:: Given passage

Tanaka Toshihiko arrives at the Film Festival with ‘Rei’ backed by the good reception of his work in Europe


• The Japanese director and actor, winner of the Best Film Award at the Rotterdam International Film Festival, will talk to the audience today, April 24, at Cine Yelmo Las Arenas (6:45 p.m.)

• The 23FICLPGC will screen his film again on Saturday, April 27, at 11:00 a.m.

Las Palmas de Gran Canaria, Wednesday, April 24, 2024. When Tanaka Toshihiko made his first film, he had a hunch that it would be well received by European audiences. A feeling that was confirmed just a few months ago when he won the Best Film Award at the Rotterdam International Film Festival, and that is now strengthened with its selection at the Las Palmas de Gran Canaria International Film Festival, where he is competing in the Official Feature Films Section with his first film, Rei (Japan, 2024, 189 min.).

Toshihiko will talk about his film and his directorial debut this Wednesday evening, April 24, at 6:45 p.m. at the screening taking place at Cine Yelmo Las Arenas. The feature will return to the same theater for a final screening on Saturday, April 27, at 11:00 a.m. At both screenings, the audience will be able to delve into the beginning and development of the relationship between Hikari Matsushita, the main character, and Masato, a hearing impaired photographer played by the filmmaker himself.

Full of characters whose stories converge in the young Hikari, this melodrama has been directed, but also written, produced and edited by the Japanese director who has made the leap to the big screen from the stage, where he has a long career as an actor. A change that was “a lot of fun,” he admitted, and that came motivated by the Covid-19 pandemic when, faced with the impossibility of leaving home, he decided to reinvent himself. “At first I was making videos on YouTube for fun, but one day a friend who is also an actor told me to buy a camera to make a film, a short film,” said Toshihiko.

::::
:: Data

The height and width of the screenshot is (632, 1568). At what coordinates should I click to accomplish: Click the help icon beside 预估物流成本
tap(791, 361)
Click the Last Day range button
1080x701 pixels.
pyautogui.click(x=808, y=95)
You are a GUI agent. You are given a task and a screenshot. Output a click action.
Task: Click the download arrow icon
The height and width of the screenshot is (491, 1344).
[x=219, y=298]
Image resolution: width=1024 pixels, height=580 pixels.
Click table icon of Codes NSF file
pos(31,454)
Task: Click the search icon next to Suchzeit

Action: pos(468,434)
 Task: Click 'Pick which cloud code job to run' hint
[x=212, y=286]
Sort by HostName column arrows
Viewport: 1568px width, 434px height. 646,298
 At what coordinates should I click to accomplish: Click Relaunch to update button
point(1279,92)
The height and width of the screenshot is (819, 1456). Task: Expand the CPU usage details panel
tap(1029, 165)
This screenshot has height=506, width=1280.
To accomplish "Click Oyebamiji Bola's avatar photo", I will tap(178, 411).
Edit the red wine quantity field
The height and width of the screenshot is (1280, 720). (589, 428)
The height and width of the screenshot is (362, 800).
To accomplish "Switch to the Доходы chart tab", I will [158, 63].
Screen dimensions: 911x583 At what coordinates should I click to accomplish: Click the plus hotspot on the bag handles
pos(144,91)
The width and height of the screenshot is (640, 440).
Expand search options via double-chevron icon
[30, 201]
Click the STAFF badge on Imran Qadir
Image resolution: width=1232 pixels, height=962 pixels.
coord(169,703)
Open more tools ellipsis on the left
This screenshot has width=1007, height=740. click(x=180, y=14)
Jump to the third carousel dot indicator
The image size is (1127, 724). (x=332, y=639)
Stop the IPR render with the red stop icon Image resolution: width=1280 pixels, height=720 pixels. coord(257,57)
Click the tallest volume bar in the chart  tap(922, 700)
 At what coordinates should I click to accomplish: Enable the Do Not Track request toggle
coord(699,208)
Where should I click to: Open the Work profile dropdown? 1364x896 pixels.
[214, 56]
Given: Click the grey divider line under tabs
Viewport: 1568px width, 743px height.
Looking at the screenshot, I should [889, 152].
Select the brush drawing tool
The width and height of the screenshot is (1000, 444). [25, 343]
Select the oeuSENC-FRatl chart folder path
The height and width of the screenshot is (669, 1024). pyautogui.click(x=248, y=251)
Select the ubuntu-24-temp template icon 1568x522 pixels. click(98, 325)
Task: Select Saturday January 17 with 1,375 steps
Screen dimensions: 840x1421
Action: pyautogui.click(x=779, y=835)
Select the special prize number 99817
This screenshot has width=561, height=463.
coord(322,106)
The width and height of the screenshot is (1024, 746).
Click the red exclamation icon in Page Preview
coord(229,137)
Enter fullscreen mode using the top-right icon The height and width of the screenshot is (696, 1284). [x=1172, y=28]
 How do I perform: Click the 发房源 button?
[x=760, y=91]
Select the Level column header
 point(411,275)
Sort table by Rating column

::::

## Problem to work on
According to the article, who plays Masato, the hearing-impaired photographer in Rei? Base your response only on the article.

## Written answer
Masato is played by the filmmaker himself, Tanaka Toshihiko.